--- begin ENTRIES ---

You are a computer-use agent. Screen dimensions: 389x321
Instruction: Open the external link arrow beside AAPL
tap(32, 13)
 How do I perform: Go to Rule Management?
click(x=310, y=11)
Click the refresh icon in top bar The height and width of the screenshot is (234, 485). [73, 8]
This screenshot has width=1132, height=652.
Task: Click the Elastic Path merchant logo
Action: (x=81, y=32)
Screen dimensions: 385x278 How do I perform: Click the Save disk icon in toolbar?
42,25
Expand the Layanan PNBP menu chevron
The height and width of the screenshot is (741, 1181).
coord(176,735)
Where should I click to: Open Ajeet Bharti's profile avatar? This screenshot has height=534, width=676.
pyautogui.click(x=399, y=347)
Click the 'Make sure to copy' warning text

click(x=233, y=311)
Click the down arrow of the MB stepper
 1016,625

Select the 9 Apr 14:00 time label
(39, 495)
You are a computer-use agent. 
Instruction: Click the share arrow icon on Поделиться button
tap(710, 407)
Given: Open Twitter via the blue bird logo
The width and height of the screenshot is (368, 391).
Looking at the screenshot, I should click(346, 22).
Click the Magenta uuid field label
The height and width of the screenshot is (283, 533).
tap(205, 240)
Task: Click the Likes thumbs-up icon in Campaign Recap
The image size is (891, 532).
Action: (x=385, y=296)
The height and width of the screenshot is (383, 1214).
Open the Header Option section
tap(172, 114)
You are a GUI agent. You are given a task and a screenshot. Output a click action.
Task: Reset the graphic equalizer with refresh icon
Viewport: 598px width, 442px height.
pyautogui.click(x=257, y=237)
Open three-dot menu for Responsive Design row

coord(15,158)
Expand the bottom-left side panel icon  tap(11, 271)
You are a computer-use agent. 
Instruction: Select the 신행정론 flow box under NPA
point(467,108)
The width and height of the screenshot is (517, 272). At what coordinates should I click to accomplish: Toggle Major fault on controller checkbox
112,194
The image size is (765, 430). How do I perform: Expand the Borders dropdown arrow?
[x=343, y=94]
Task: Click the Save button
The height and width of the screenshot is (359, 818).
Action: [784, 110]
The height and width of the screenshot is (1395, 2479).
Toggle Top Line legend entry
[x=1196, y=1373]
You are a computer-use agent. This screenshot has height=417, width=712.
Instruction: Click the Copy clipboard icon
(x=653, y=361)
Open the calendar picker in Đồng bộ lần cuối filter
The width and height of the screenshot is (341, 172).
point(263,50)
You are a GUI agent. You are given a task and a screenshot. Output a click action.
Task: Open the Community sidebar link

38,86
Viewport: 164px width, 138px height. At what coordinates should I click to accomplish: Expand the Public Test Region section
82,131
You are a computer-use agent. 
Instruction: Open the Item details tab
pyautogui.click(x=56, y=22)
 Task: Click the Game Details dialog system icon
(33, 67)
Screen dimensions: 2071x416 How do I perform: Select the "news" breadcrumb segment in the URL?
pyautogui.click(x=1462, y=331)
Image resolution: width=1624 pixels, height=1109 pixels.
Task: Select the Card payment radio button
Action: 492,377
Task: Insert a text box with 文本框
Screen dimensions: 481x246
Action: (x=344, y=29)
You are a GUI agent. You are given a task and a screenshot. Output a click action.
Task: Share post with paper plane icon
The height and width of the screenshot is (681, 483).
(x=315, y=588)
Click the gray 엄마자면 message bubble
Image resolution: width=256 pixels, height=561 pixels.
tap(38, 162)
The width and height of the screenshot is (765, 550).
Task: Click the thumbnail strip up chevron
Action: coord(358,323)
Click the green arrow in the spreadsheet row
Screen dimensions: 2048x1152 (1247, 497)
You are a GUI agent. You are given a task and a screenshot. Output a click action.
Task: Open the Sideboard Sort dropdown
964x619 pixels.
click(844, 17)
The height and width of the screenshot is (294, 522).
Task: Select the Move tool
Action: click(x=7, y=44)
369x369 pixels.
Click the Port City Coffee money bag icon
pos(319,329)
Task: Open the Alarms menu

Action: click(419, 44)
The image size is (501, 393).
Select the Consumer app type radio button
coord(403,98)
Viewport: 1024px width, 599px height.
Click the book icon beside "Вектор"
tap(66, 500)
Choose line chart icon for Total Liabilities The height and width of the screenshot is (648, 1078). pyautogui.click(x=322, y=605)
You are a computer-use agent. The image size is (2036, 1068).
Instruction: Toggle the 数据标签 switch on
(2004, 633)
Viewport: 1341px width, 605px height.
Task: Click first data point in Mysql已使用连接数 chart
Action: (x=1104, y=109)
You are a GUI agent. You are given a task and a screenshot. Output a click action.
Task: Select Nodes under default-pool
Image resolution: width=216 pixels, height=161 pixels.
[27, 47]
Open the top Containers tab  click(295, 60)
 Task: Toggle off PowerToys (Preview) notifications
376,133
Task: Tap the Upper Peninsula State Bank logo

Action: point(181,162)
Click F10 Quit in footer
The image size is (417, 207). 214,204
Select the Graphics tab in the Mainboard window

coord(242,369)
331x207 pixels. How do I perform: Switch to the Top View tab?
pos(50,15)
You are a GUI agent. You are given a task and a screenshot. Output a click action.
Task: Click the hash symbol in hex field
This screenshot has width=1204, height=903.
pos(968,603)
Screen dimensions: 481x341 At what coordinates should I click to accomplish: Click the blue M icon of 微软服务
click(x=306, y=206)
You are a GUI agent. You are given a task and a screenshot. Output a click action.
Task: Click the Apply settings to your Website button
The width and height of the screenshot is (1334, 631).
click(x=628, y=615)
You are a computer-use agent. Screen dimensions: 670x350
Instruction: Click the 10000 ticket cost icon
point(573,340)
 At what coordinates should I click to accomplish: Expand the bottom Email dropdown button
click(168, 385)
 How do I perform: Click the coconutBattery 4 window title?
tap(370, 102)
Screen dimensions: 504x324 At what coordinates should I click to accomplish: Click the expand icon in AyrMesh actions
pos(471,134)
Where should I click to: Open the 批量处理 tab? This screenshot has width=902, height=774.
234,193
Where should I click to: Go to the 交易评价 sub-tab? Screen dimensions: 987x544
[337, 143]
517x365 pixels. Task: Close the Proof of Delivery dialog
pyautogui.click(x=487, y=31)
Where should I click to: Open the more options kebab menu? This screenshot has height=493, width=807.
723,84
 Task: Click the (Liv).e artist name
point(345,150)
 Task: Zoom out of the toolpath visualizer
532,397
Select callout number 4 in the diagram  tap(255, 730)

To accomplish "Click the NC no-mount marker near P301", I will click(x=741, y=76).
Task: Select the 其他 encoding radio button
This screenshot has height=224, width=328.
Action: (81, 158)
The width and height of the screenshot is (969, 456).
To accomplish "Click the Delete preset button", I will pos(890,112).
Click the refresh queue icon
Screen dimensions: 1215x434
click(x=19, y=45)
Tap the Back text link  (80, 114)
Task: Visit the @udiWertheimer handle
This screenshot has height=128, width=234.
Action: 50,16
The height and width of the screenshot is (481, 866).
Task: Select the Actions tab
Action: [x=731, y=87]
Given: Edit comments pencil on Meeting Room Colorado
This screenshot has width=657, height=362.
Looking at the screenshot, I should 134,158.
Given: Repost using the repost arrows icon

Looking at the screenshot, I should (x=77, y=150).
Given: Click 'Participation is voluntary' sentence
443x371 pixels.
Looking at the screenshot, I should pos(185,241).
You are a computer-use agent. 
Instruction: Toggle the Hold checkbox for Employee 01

--- end ENTRIES ---

STATED GOAL:
Can you copy the lines above exactly as they appear, every one of them?

THE OUTPUT:
You are a computer-use agent. Screen dimensions: 389x321
Instruction: Open the external link arrow beside AAPL
tap(32, 13)
 How do I perform: Go to Rule Management?
click(x=310, y=11)
Click the refresh icon in top bar The height and width of the screenshot is (234, 485). [73, 8]
This screenshot has width=1132, height=652.
Task: Click the Elastic Path merchant logo
Action: (x=81, y=32)
Screen dimensions: 385x278 How do I perform: Click the Save disk icon in toolbar?
42,25
Expand the Layanan PNBP menu chevron
The height and width of the screenshot is (741, 1181).
coord(176,735)
Where should I click to: Open Ajeet Bharti's profile avatar? This screenshot has height=534, width=676.
pyautogui.click(x=399, y=347)
Click the 'Make sure to copy' warning text

click(x=233, y=311)
Click the down arrow of the MB stepper
 1016,625

Select the 9 Apr 14:00 time label
(39, 495)
You are a computer-use agent. 
Instruction: Click the share arrow icon on Поделиться button
tap(710, 407)
Given: Open Twitter via the blue bird logo
The width and height of the screenshot is (368, 391).
Looking at the screenshot, I should click(346, 22).
Click the Magenta uuid field label
The height and width of the screenshot is (283, 533).
tap(205, 240)
Task: Click the Likes thumbs-up icon in Campaign Recap
The image size is (891, 532).
Action: (x=385, y=296)
The height and width of the screenshot is (383, 1214).
Open the Header Option section
tap(172, 114)
You are a GUI agent. You are given a task and a screenshot. Output a click action.
Task: Reset the graphic equalizer with refresh icon
Viewport: 598px width, 442px height.
pyautogui.click(x=257, y=237)
Open three-dot menu for Responsive Design row

coord(15,158)
Expand the bottom-left side panel icon  tap(11, 271)
You are a computer-use agent. 
Instruction: Select the 신행정론 flow box under NPA
point(467,108)
The width and height of the screenshot is (517, 272). At what coordinates should I click to accomplish: Toggle Major fault on controller checkbox
112,194
The image size is (765, 430). How do I perform: Expand the Borders dropdown arrow?
[x=343, y=94]
Task: Click the Save button
The height and width of the screenshot is (359, 818).
Action: [784, 110]
The height and width of the screenshot is (1395, 2479).
Toggle Top Line legend entry
[x=1196, y=1373]
You are a computer-use agent. This screenshot has height=417, width=712.
Instruction: Click the Copy clipboard icon
(x=653, y=361)
Open the calendar picker in Đồng bộ lần cuối filter
The width and height of the screenshot is (341, 172).
point(263,50)
You are a GUI agent. You are given a task and a screenshot. Output a click action.
Task: Open the Community sidebar link

38,86
Viewport: 164px width, 138px height. At what coordinates should I click to accomplish: Expand the Public Test Region section
82,131
You are a computer-use agent. 
Instruction: Open the Item details tab
pyautogui.click(x=56, y=22)
 Task: Click the Game Details dialog system icon
(33, 67)
Screen dimensions: 2071x416 How do I perform: Select the "news" breadcrumb segment in the URL?
pyautogui.click(x=1462, y=331)
Image resolution: width=1624 pixels, height=1109 pixels.
Task: Select the Card payment radio button
Action: 492,377
Task: Insert a text box with 文本框
Screen dimensions: 481x246
Action: (x=344, y=29)
You are a GUI agent. You are given a task and a screenshot. Output a click action.
Task: Share post with paper plane icon
The height and width of the screenshot is (681, 483).
(x=315, y=588)
Click the gray 엄마자면 message bubble
Image resolution: width=256 pixels, height=561 pixels.
tap(38, 162)
The width and height of the screenshot is (765, 550).
Task: Click the thumbnail strip up chevron
Action: coord(358,323)
Click the green arrow in the spreadsheet row
Screen dimensions: 2048x1152 (1247, 497)
You are a GUI agent. You are given a task and a screenshot. Output a click action.
Task: Open the Sideboard Sort dropdown
964x619 pixels.
click(844, 17)
The height and width of the screenshot is (294, 522).
Task: Select the Move tool
Action: click(x=7, y=44)
369x369 pixels.
Click the Port City Coffee money bag icon
pos(319,329)
Task: Open the Alarms menu

Action: click(419, 44)
The image size is (501, 393).
Select the Consumer app type radio button
coord(403,98)
Viewport: 1024px width, 599px height.
Click the book icon beside "Вектор"
tap(66, 500)
Choose line chart icon for Total Liabilities The height and width of the screenshot is (648, 1078). pyautogui.click(x=322, y=605)
You are a computer-use agent. The image size is (2036, 1068).
Instruction: Toggle the 数据标签 switch on
(2004, 633)
Viewport: 1341px width, 605px height.
Task: Click first data point in Mysql已使用连接数 chart
Action: (x=1104, y=109)
You are a GUI agent. You are given a task and a screenshot. Output a click action.
Task: Select Nodes under default-pool
Image resolution: width=216 pixels, height=161 pixels.
[27, 47]
Open the top Containers tab  click(295, 60)
 Task: Toggle off PowerToys (Preview) notifications
376,133
Task: Tap the Upper Peninsula State Bank logo

Action: point(181,162)
Click F10 Quit in footer
The image size is (417, 207). 214,204
Select the Graphics tab in the Mainboard window

coord(242,369)
331x207 pixels. How do I perform: Switch to the Top View tab?
pos(50,15)
You are a GUI agent. You are given a task and a screenshot. Output a click action.
Task: Click the hash symbol in hex field
This screenshot has width=1204, height=903.
pos(968,603)
Screen dimensions: 481x341 At what coordinates should I click to accomplish: Click the blue M icon of 微软服务
click(x=306, y=206)
You are a GUI agent. You are given a task and a screenshot. Output a click action.
Task: Click the Apply settings to your Website button
The width and height of the screenshot is (1334, 631).
click(x=628, y=615)
You are a computer-use agent. Screen dimensions: 670x350
Instruction: Click the 10000 ticket cost icon
point(573,340)
 At what coordinates should I click to accomplish: Expand the bottom Email dropdown button
click(168, 385)
 How do I perform: Click the coconutBattery 4 window title?
tap(370, 102)
Screen dimensions: 504x324 At what coordinates should I click to accomplish: Click the expand icon in AyrMesh actions
pos(471,134)
Where should I click to: Open the 批量处理 tab? This screenshot has width=902, height=774.
234,193
Where should I click to: Go to the 交易评价 sub-tab? Screen dimensions: 987x544
[337, 143]
517x365 pixels. Task: Close the Proof of Delivery dialog
pyautogui.click(x=487, y=31)
Where should I click to: Open the more options kebab menu? This screenshot has height=493, width=807.
723,84
 Task: Click the (Liv).e artist name
point(345,150)
 Task: Zoom out of the toolpath visualizer
532,397
Select callout number 4 in the diagram  tap(255, 730)

To accomplish "Click the NC no-mount marker near P301", I will click(x=741, y=76).
Task: Select the 其他 encoding radio button
This screenshot has height=224, width=328.
Action: (81, 158)
The width and height of the screenshot is (969, 456).
To accomplish "Click the Delete preset button", I will pos(890,112).
Click the refresh queue icon
Screen dimensions: 1215x434
click(x=19, y=45)
Tap the Back text link  (80, 114)
Task: Visit the @udiWertheimer handle
This screenshot has height=128, width=234.
Action: 50,16
The height and width of the screenshot is (481, 866).
Task: Select the Actions tab
Action: [x=731, y=87]
Given: Edit comments pencil on Meeting Room Colorado
This screenshot has width=657, height=362.
Looking at the screenshot, I should 134,158.
Given: Repost using the repost arrows icon

Looking at the screenshot, I should (x=77, y=150).
Given: Click 'Participation is voluntary' sentence
443x371 pixels.
Looking at the screenshot, I should pos(185,241).
You are a computer-use agent. 
Instruction: Toggle the Hold checkbox for Employee 01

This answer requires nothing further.